_任务目标:_
- A) 根据 MexHelper 代码片段回答下列问题,每题一行,并按相同编号作答:
(i) 要测试 CF2163D2,需要怎么做?
(ii) 输入采用什么格式?
(iii) 注释中标明的 mexOnSubarray 时间复杂度是多少?
- B) 列出 MexHelper 代码片段里结构体 MexHelper 声明的全部数据成员,不包括成员函数。
- C) 从 MexHelper 代码片段的最后一行往下接着写代码。

_阅读文本:_
对于 CF2163D2 的测试,解除第一行注释即可。
输入格式为 Hack 数据格式。
请自备
CPPtestlib.h。适用于 CPH-NG。// #define HD
#include <bits/stdc++.h>
#include "testlib.h"
using namespace std;
struct MexHelper {
int n;
vector<int> pos; // pos[v] = index of value v in permutation (1-indexed)
vector<int> prefMin; // prefMin[m] = min pos[0..m-1]
vector<int> prefMax; // prefMax[m] = max pos[0..m-1]
MexHelper() = default;
MexHelper(int n_, const vector<int> &p1) { init(n_, p1); }
void init(int n_, const vector<int> &p1) {
n = n_;
pos.assign(n, 0);
for (int i = 1; i <= n; ++i) pos[p1[i]] = i;
prefMin.assign(n + 1, n + 1);
prefMax.assign(n + 1, 0);
// m = 0: 空集,min=+inf, max=0,必满足任意 [l,r]
for (int m = 1; m <= n; ++m) {
int pv = pos[m - 1];
prefMin[m] = min(prefMin[m - 1], pv);
prefMax[m] = max(prefMax[m - 1], pv);
}
}
// O(log n) mex on [l..r]
int mexOnSubarray(int l, int r) const {
int lo = 0, hi = n; // 最大 m 使得所有 {0..m-1} 的 pos 都在 [l,r]
while (lo < hi) {
int mid = (lo + hi + 1) >> 1;
if (prefMin[mid] >= l && prefMax[mid] <= r)

_所给材料:_
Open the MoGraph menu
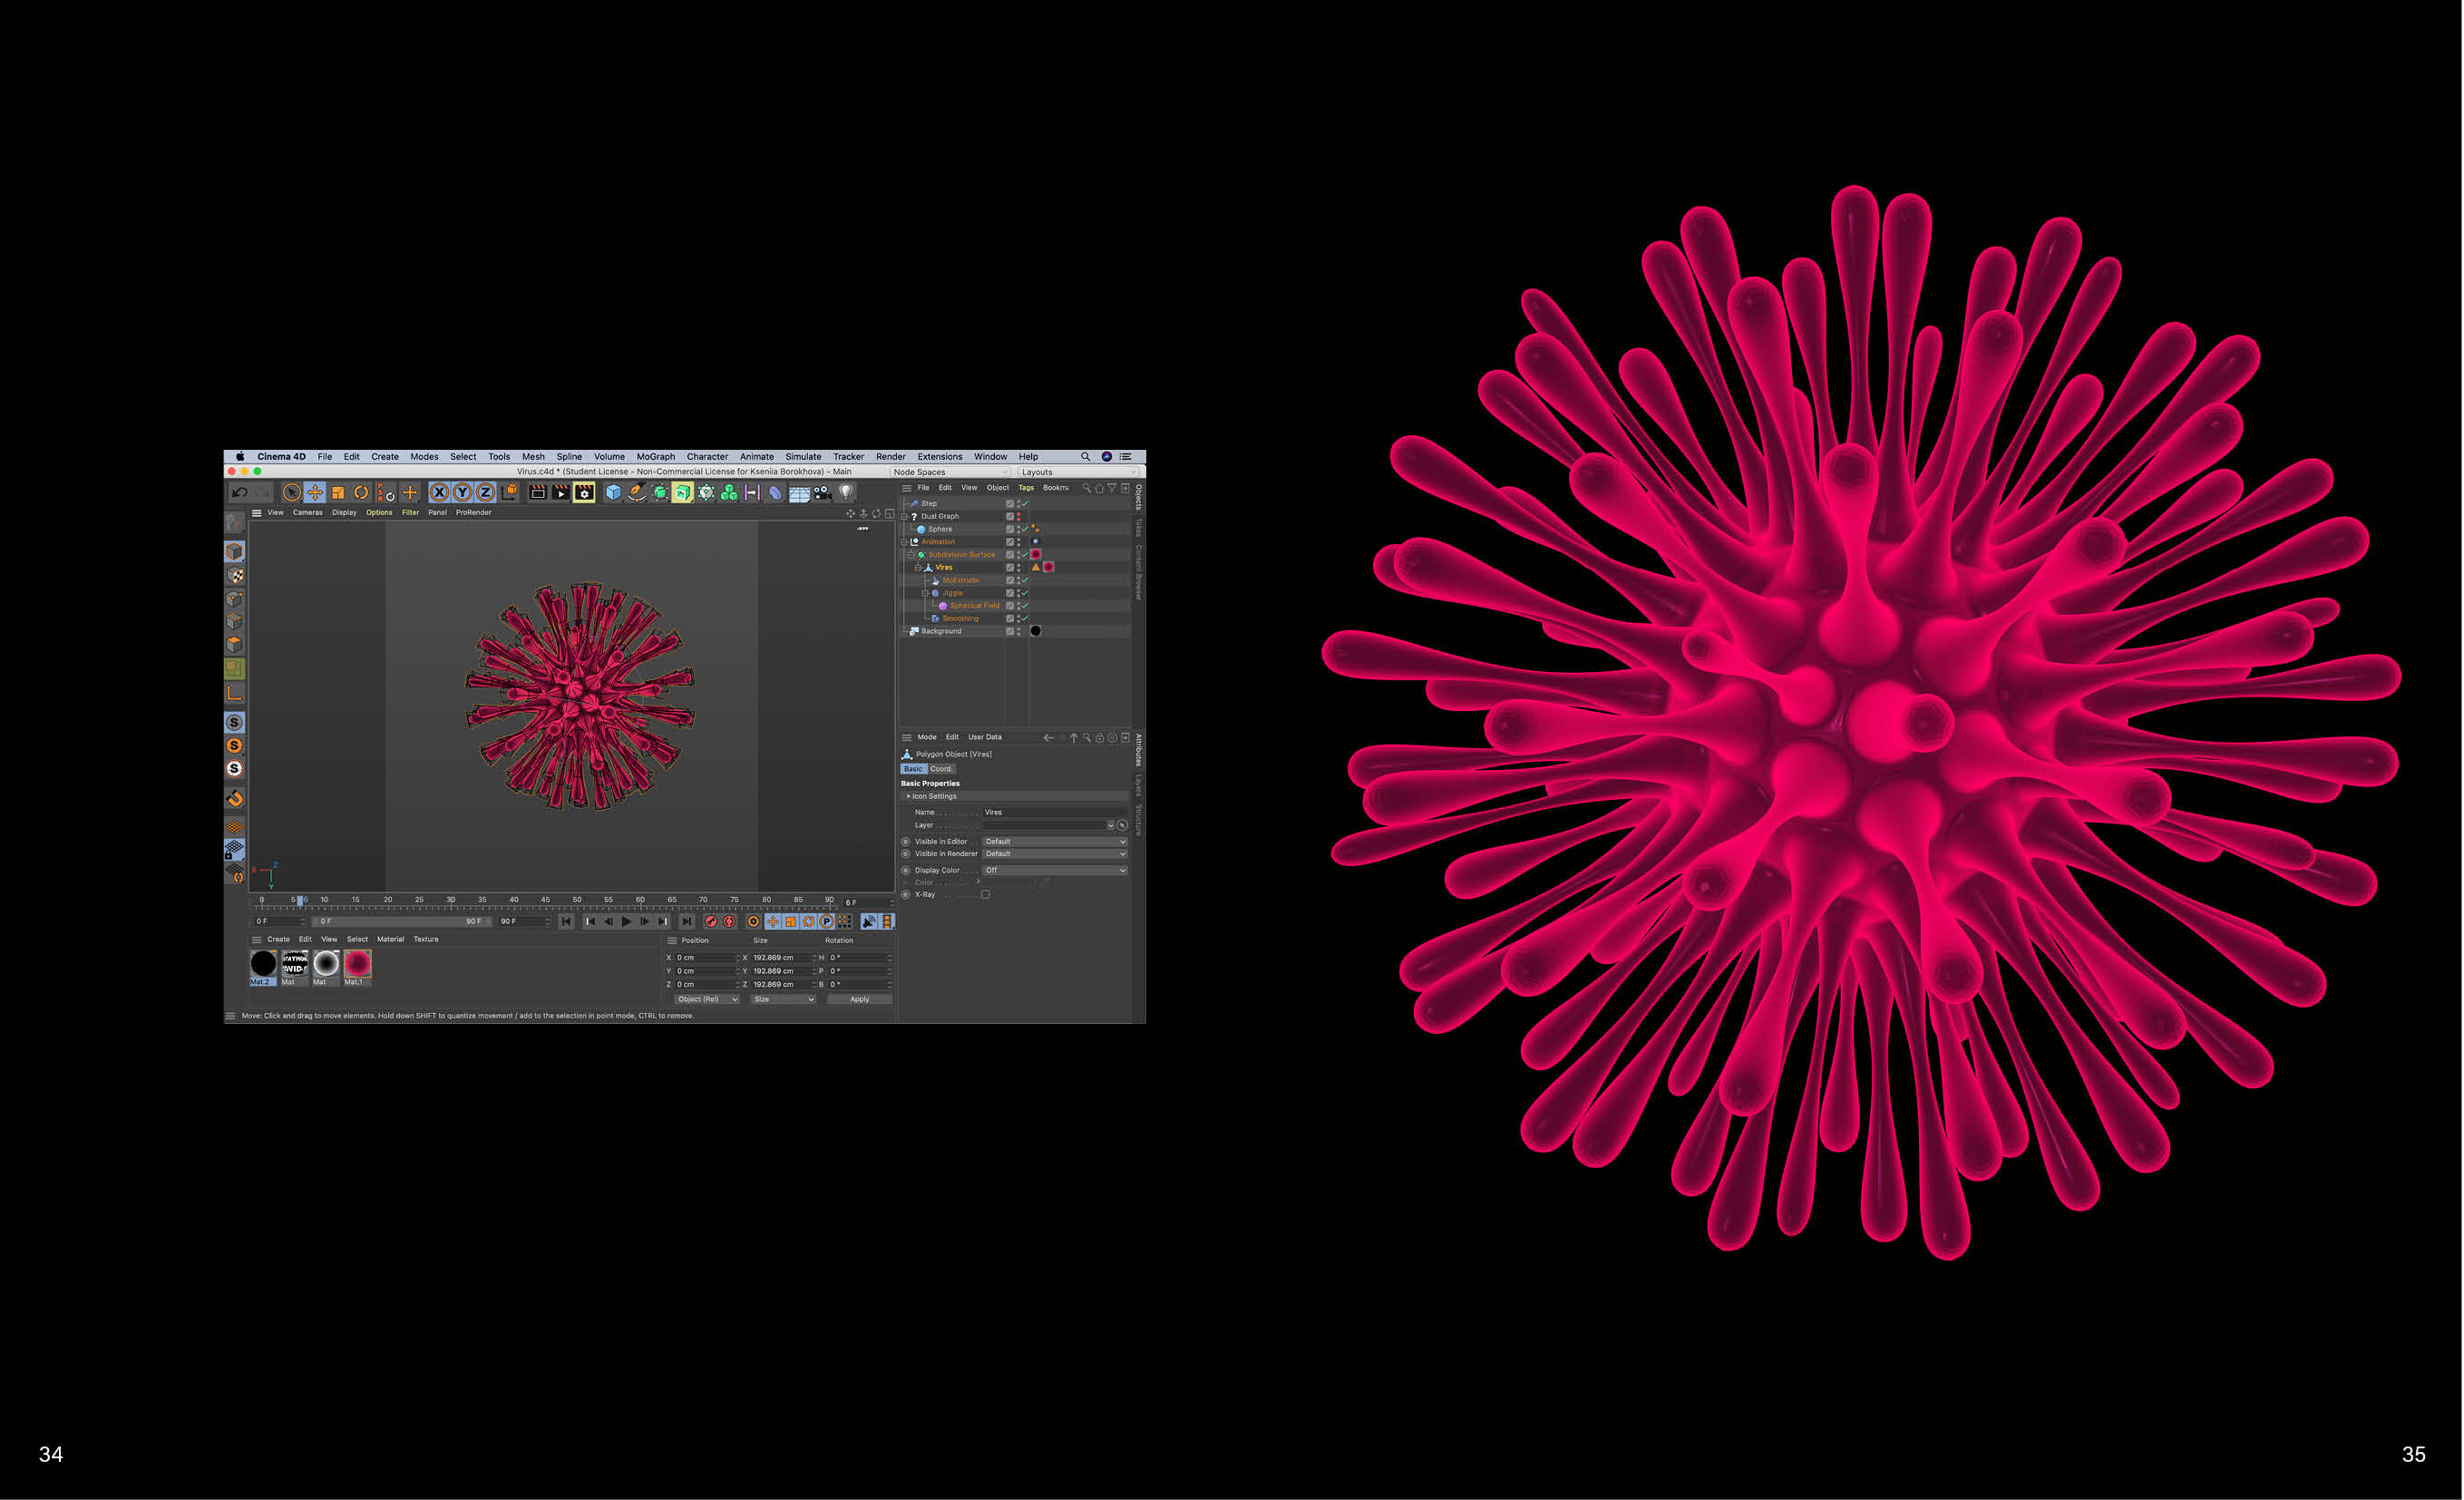 pyautogui.click(x=655, y=457)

_参考答案:_
- A)
(i) 解除第一行注释即可。
(ii) Hack 数据格式。
(iii) O(log n)。

- B) n、pos、prefMin、prefMax

- C)
lo = mid;
else
hi = mid - 1;
}
return lo; // mex = lo
}
};
// 计算“所有给定区间中 mex 的最大值”,O(n+q)
static int computeAnswer(int n, const vector<int> &p1,
const vector<pair<int, int>> &ranges) {
// pos[v]
vector<int> pos(n);
for (int i = 1; i <= n; ++i) pos[p1[i]] = i;
// mxR[L] = max_{l' <= L} r'
vector<int> bestRByL(n + 1, -1);
for (auto [l, r] : ranges) {
bestRByL[l] = max(bestRByL[l], r);
}
vector<int> mxR(n + 1, -1);
for (int L = 1; L <= n; ++L) mxR[L] = max(mxR[L - 1], bestRByL[L]);
// 扩张包络 [L..R] 覆盖 {0..m-1}
int L = n + 1, R = 0, ans = 0;
for (int m = 1; m <= n; ++m) {
int posNew = pos[m - 1];
L = min(L, posNew);
R = max(R, posNew);
if (mxR[L] >= R)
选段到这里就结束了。